Article Text
Abstract
Introduction/Background Minimally invasive biomarkers allow for the dynamic characterization of the disease. In the past years, there has been a rise on advanced endometrial cancers (EC) patients resulting in an increase on the mortality rates. This clinical paradigm highlights the need to find prognostic biomarkers that helps to identify those patients with worse clinical prognosis.
Methodology Plasma samples and the uterine aspirate (UA) from 148 patients with EC were collected in different hospitals within Spain at baseline and throughout the course of the disease (n=120). Total cfDNA was isolated from all plasma samples and analysed for the presence of ctDNA based on the mutational profile found on the UA.
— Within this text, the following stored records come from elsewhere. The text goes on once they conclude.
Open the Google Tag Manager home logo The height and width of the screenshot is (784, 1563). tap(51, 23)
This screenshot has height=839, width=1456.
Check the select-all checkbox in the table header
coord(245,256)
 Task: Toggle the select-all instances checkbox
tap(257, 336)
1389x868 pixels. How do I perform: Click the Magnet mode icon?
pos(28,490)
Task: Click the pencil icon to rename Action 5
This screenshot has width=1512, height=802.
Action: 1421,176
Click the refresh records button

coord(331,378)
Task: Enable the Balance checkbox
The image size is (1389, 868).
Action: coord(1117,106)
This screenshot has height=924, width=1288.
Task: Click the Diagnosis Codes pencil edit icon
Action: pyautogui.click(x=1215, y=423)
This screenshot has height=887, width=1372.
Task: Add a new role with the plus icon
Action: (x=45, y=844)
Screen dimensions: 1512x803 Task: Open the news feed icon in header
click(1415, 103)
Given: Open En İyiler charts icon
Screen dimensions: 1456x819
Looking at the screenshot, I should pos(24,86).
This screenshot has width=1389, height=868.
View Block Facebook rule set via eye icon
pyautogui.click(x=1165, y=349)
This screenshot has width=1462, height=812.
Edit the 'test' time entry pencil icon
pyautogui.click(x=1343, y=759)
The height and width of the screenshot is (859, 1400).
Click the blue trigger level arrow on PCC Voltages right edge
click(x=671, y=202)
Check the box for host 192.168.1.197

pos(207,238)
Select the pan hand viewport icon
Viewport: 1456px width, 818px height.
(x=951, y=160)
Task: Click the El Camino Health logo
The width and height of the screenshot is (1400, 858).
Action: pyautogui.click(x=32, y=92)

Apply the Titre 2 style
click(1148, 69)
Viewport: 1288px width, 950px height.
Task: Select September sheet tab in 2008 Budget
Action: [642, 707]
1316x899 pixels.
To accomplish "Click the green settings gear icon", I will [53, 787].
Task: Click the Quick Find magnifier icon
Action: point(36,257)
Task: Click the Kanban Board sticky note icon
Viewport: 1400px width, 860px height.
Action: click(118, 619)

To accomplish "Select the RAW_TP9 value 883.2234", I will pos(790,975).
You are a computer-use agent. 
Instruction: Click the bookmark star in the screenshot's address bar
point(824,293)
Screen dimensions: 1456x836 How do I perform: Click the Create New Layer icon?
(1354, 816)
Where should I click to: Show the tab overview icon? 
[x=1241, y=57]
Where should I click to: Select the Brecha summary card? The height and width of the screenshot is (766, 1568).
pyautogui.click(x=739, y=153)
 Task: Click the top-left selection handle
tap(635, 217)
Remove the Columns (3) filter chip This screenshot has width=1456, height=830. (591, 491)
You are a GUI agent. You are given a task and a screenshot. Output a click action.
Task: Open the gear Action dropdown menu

Results High levels of cfDNA and detectable levels of ctDNA at baseline correlate with poor prognosis, in both PFS (Log-rank test p-value<0.0001; HR=10.80; 95% CI [5.20–23.20]) and OS (Log-rank test p-value<0.0001; HR=10.20; 95% CI [4.14–25.30]) (Figure 1A-B). Importantly, this approach remains clinically significant when stratifying patients based on histology or grade; highlighting its value to identify patients with poor prognosis. Moreover, longitudinal analyses of cfDNA and ctDNA proved to be a powerful asset to identify patients undergoing PD, since ctDNA presence was detected months prior to the arisen of any clinical evidence of progression (Figure C-D).
Conclusion High levels of cfDNA and detectable levels of ctDNA at baseline correlate with poor prognosis. Additionally, the longitudinal ctDNA monitoring allowed for the early identification of recurrences. Implementation of cfDNA/ctDNA analyses into the clinic could improve the management of the EC patients.
Disclosures The authors declare no conflict of interests.